On June 2, 2018 Jason Zweig’s article in the Wall Street Journal was titled, “The Fanciful Alphabet Soup Companies Use to Fool You.” The premise of the article was most of the financial jargon used to provide insights into companies’ health are make-believe and don’t reflect actual conditions, i.e. true profitability.
First, five points from the article I found interesting and then some comparisons to other areas of business.
- This goes back to before the stock market crash of 1929. A 1932 research paper showed firms had loaded up with cash and post-crash, “companies were flush with cash and investors beleaguered,” which they wouldn’t pay out.
- Investors have always looked at net income as a way to assess businesses. But companies have come up with new measures of “modified” profit with the chief culprit being the term Ebitda (earnings before interest, taxes, depreciation, and amortization). Zweig writes that any form of modified profit isn’t cash flow.
- Fifteen years ago, Charlie Munger, Warren Buffett’s business partner, called Ebitda, “bulls*#t earnings.

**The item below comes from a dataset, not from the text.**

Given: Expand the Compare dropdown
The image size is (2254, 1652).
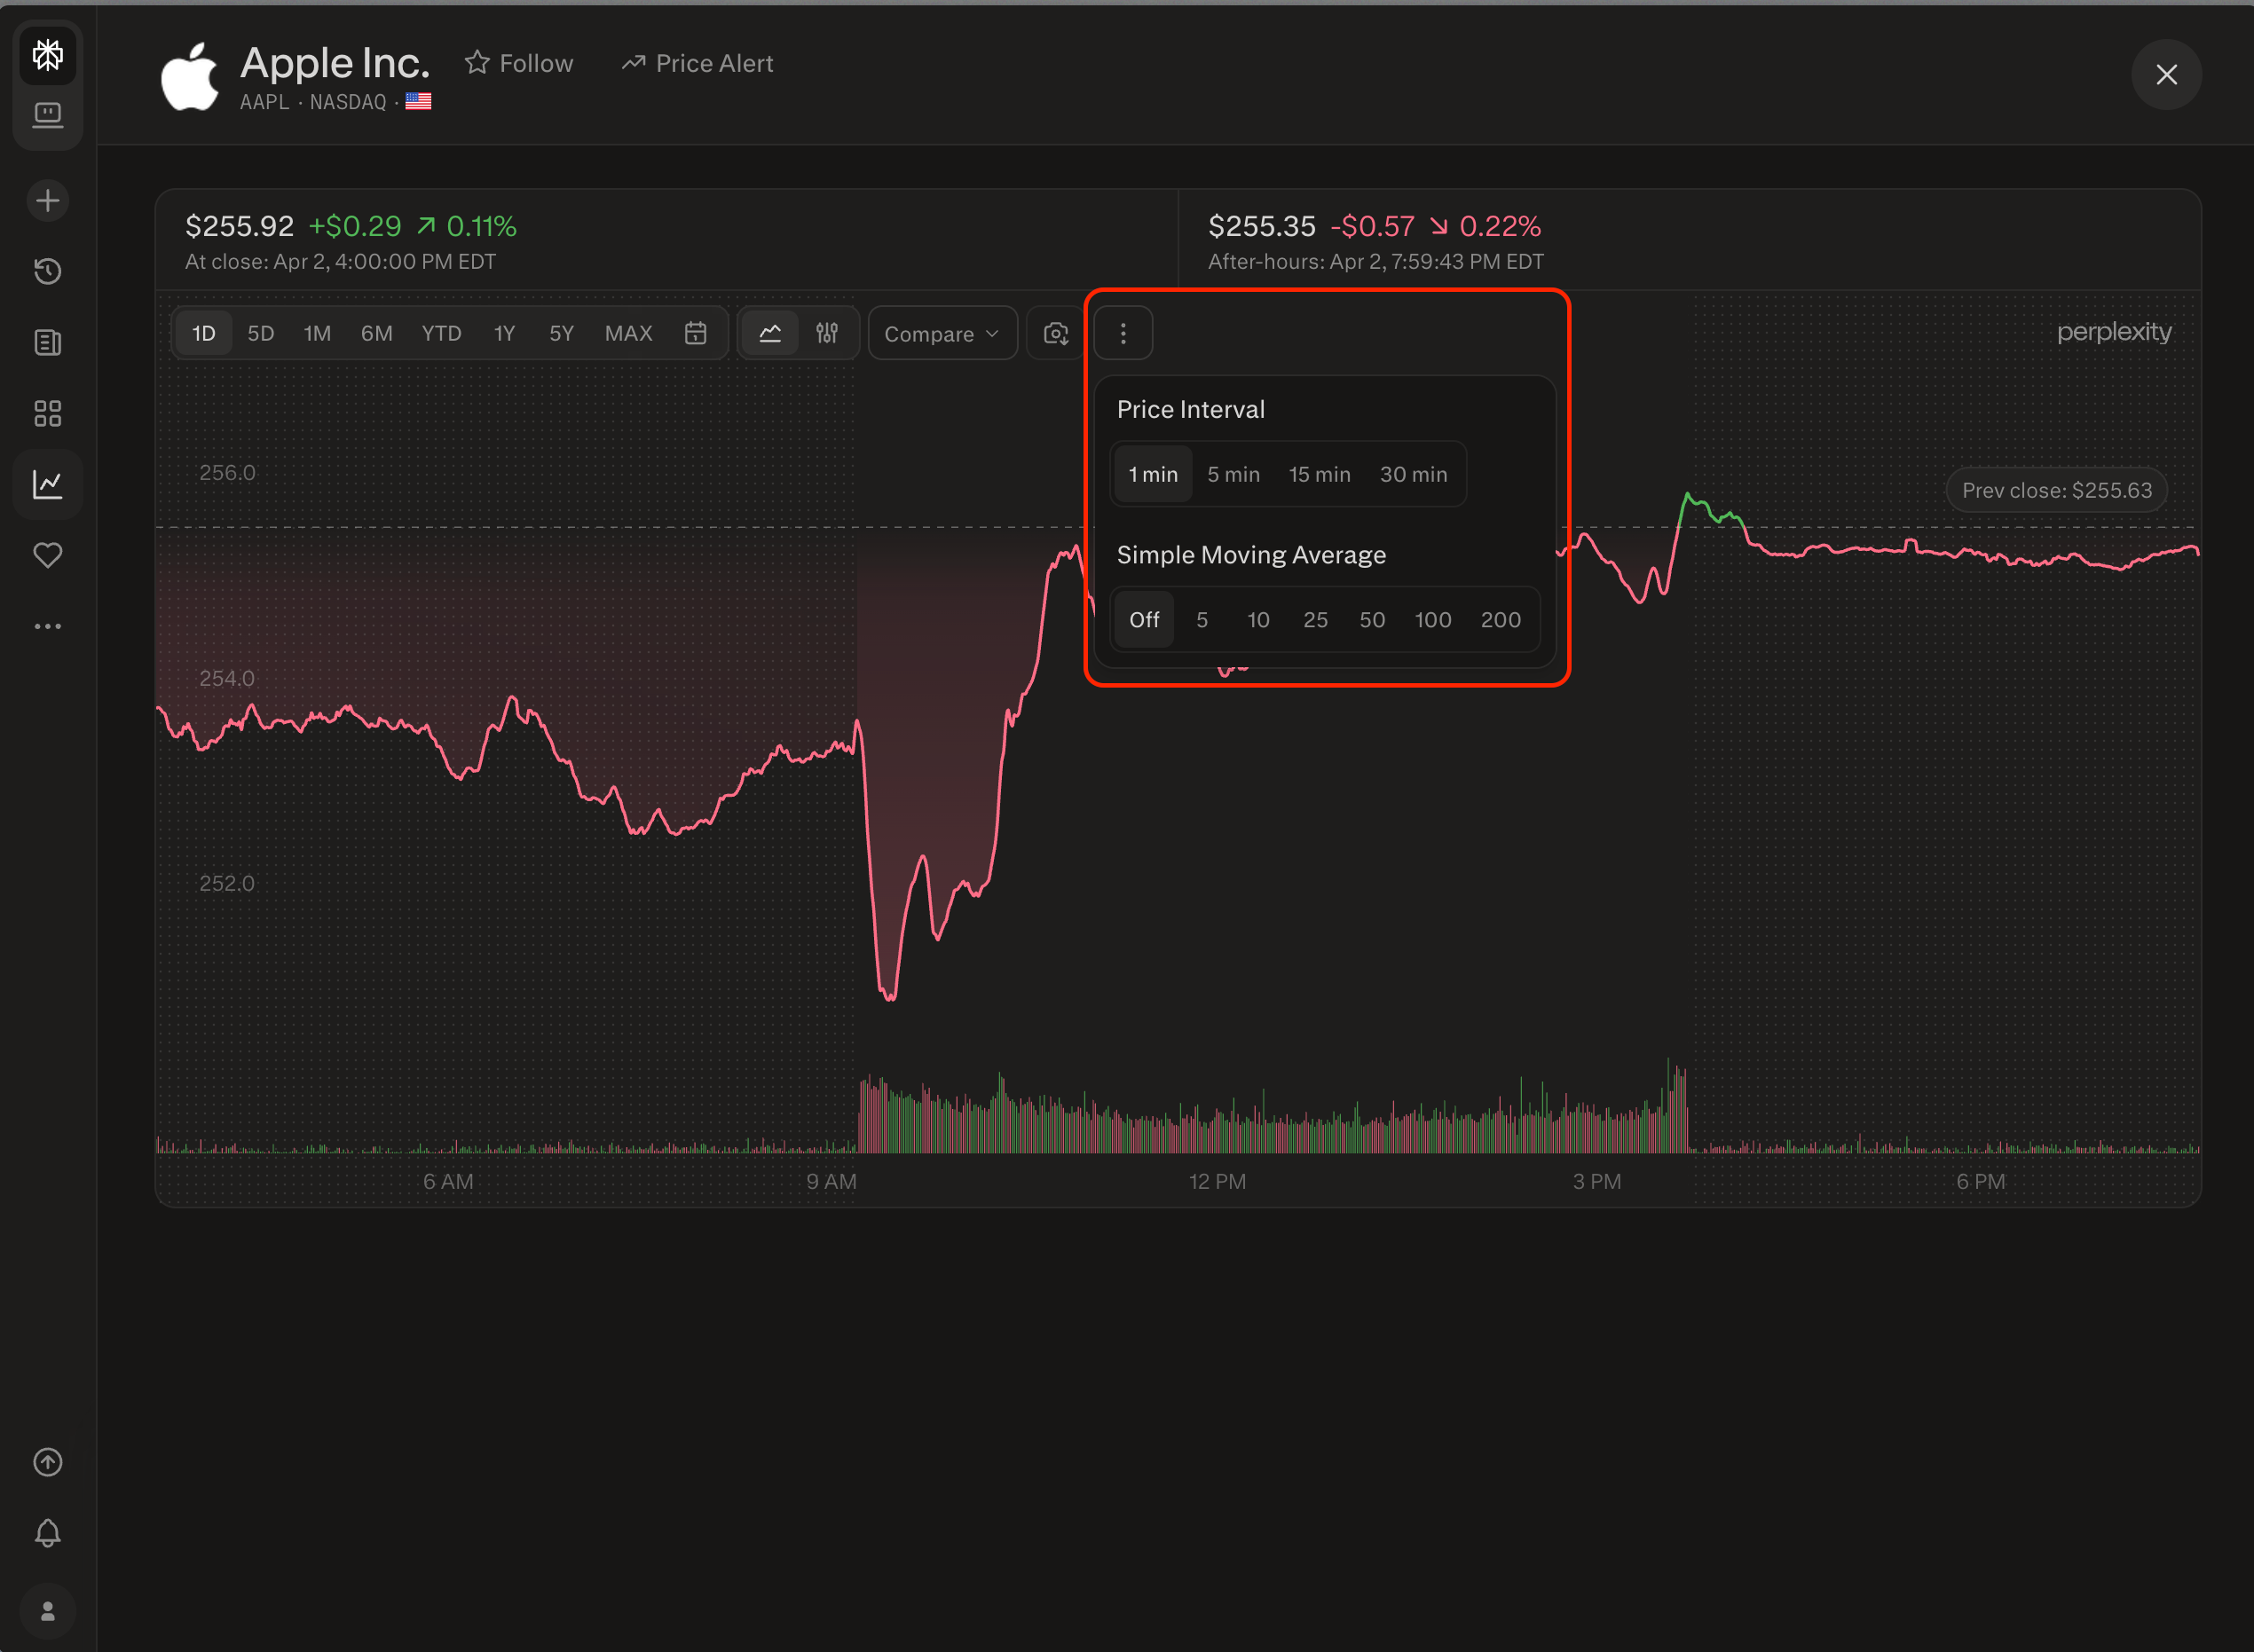Looking at the screenshot, I should tap(941, 333).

For more, just Google the terms Warren Buffet and Ebitda. My favorite is when Buffett compares people who buy into the term Ebitda to those who think capital expenditures are funded by the tooth fairy.

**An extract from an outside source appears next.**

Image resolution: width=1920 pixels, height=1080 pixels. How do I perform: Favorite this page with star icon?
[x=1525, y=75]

- There’s now a plethora of Ebitda clone terms including those showing “profit” before things like stock-based pay, marketing, business development, and administrative expenses. Zweig asks, “Can “Ebidtdaft” be far behind?”

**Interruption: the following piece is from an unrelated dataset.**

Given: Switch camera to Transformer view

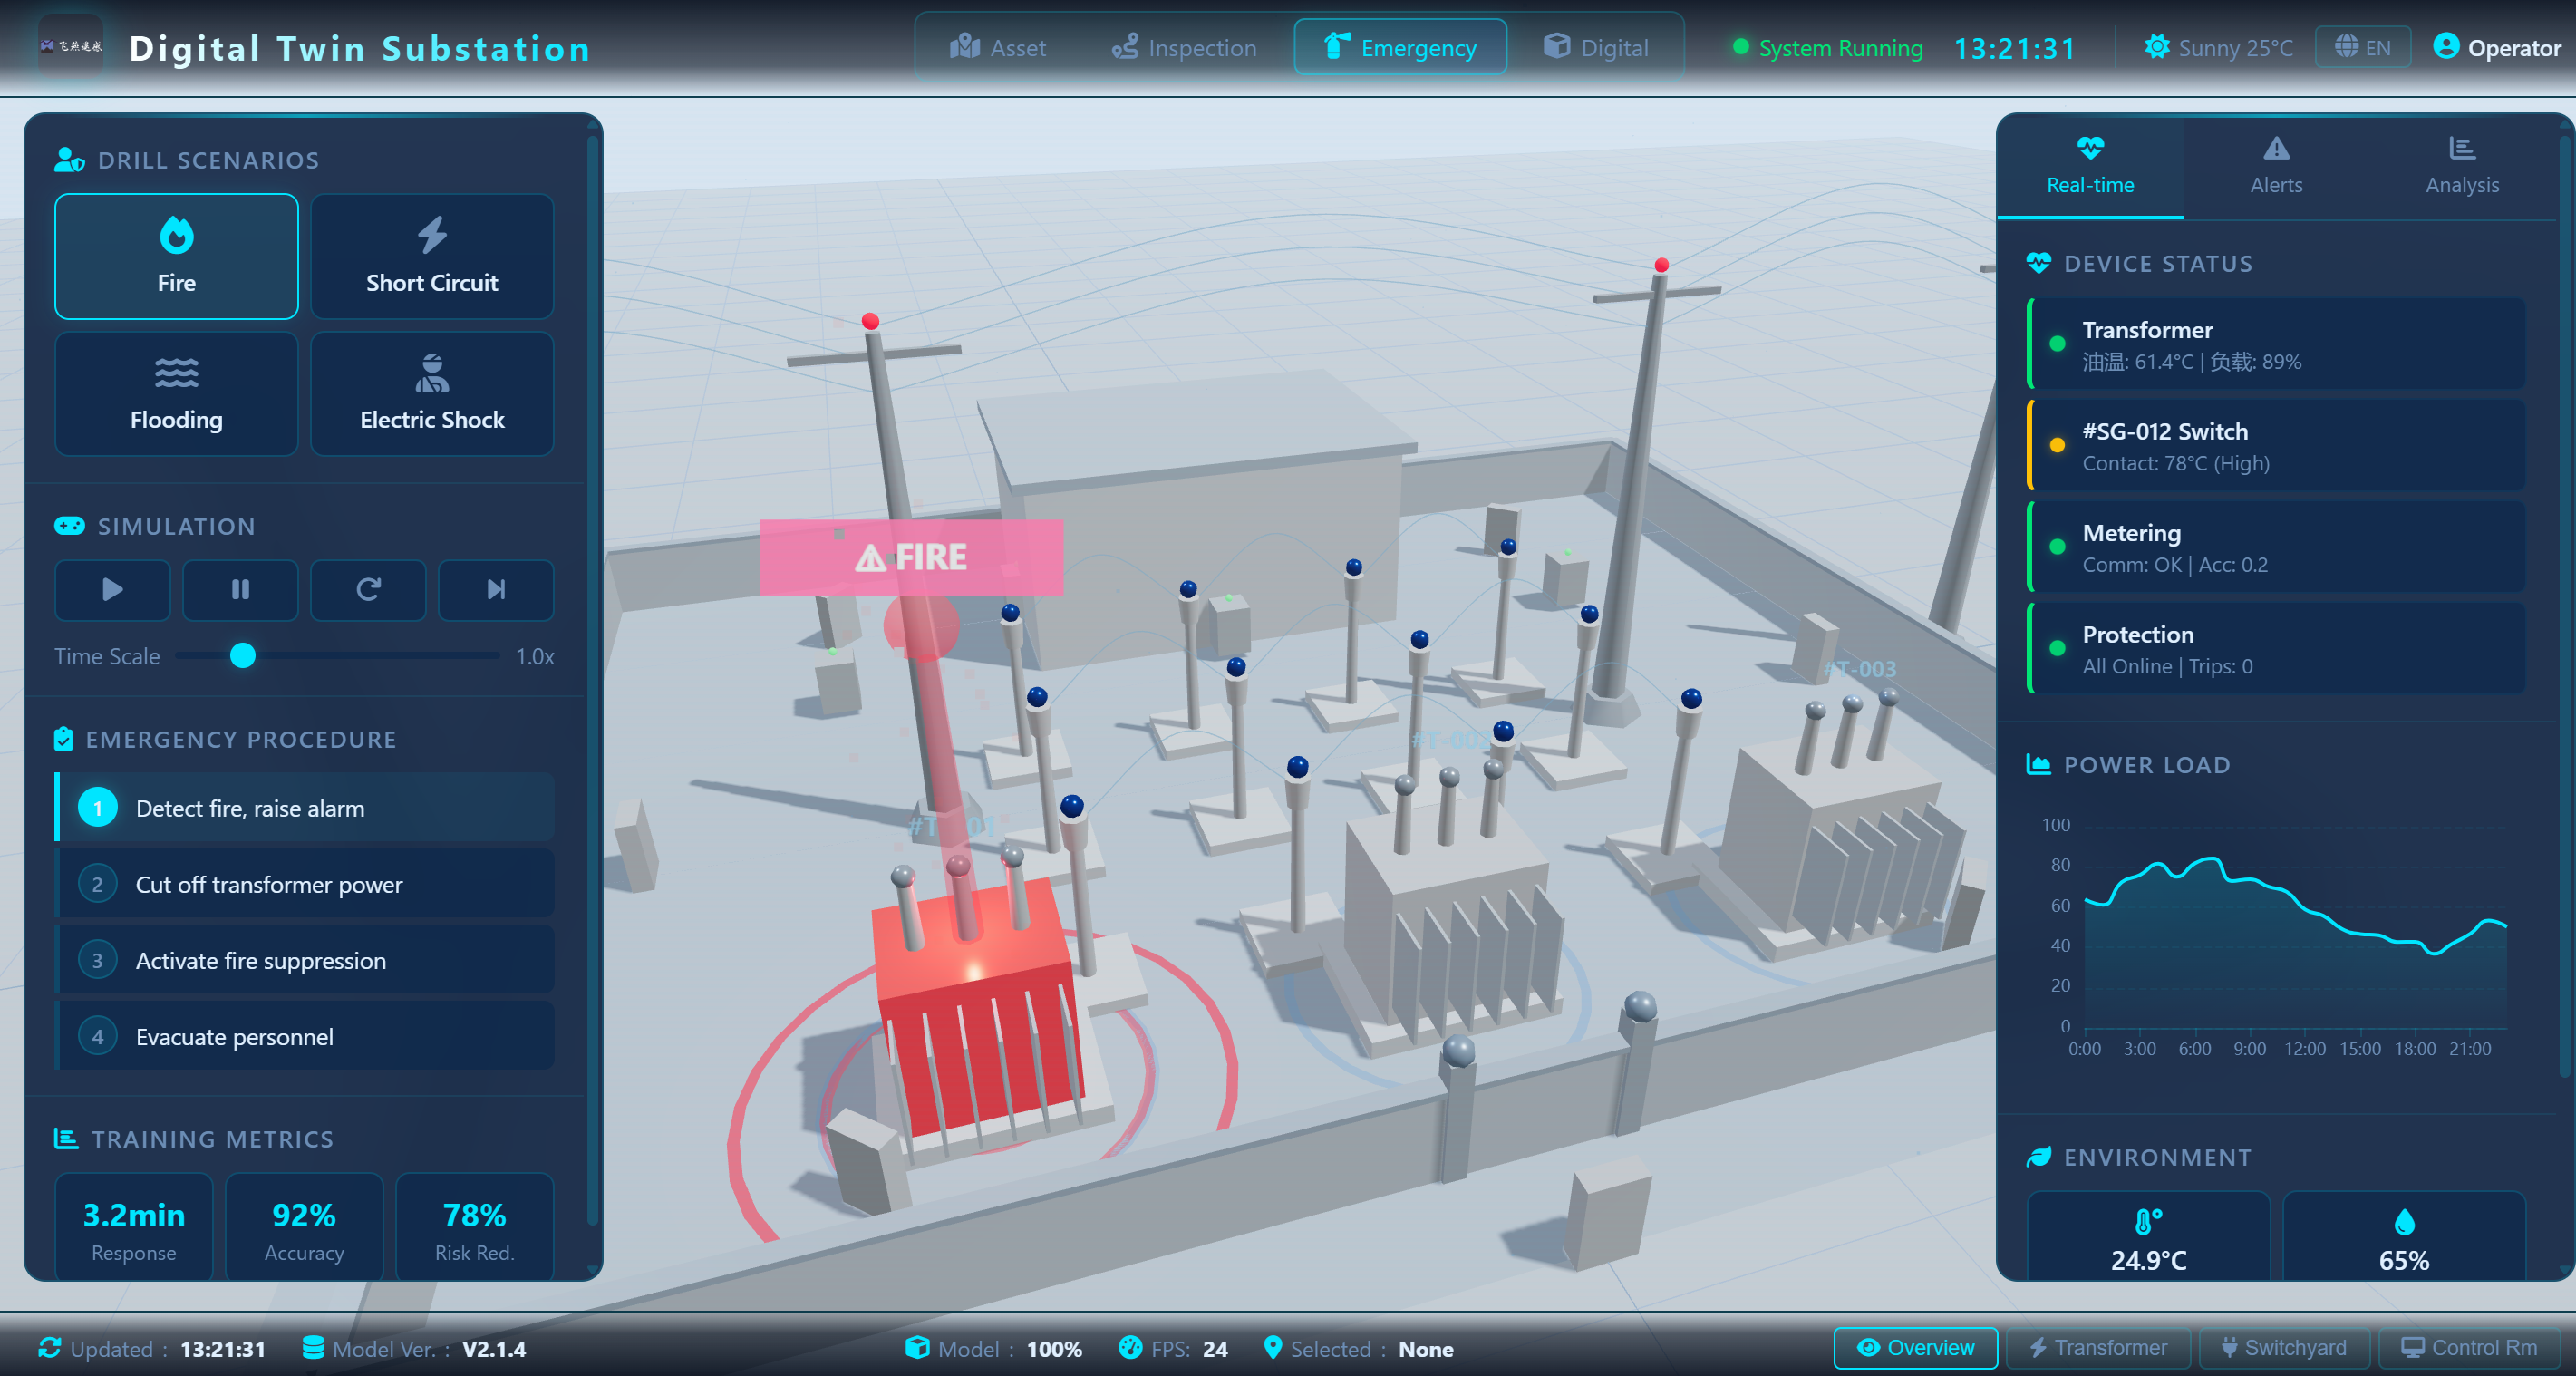Looking at the screenshot, I should pos(2097,1348).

- So far this year there have been over 450 documents filed with the SEC with suffices tacked on to Ebitda. One analyst wonders if pretty soon companies will start multiplying earnings as a measure of performance (yes, it’s sarcasm).
So let’s look at the above in the context of other areas, starting with advertising. A perfect example is car dealers who advertise free oil changes for life. Well, if it sounds too good to be true…. A car guy told me about the hitch in the program. You’ll get the oil change plus a list of work you need to do on the car. If you don’t have them do that work the extended warranty and oil changes go away. Like the above, it’s knowing the details (in the fine print).
Now for what I see every day in the buy-sell world. First, most of the creative Ebitda terms in the public market have nothing on the creativity used when selling businesses. Adjusted Ebitda or adjusted earnings are the norm. I get the feeling many people, even in my industry, don’t understand the difference between profit, Ebitda, and cash flow.
There’s a tendency to “add-back” almost any expense deemed “unnecessary” to running the business. To some people, this list includes:
- Owner salary (really interesting when adding back the salaries of multiple, departing owners).
- Medical insurance expense.
- Marketing expenses (the marketing didn’t work so it’s really profit).
- Owner “perks” like cell phone, car, travel to conferences, etc. (as if all owners don’t deduct these).
- And a recent one I’ve seen, the expense for research and development (for a company with a patented propriety product).
The magic of inflated earnings is all around us, and not just in the financial world. Misleading ads, inflated resumes, stories about high school athletic accomplishments (Glory Days as Bruce Springsteen called them), and many other things. The good news is most people see through these things. The problem is some don’t see through the fog and make decisions based on false information.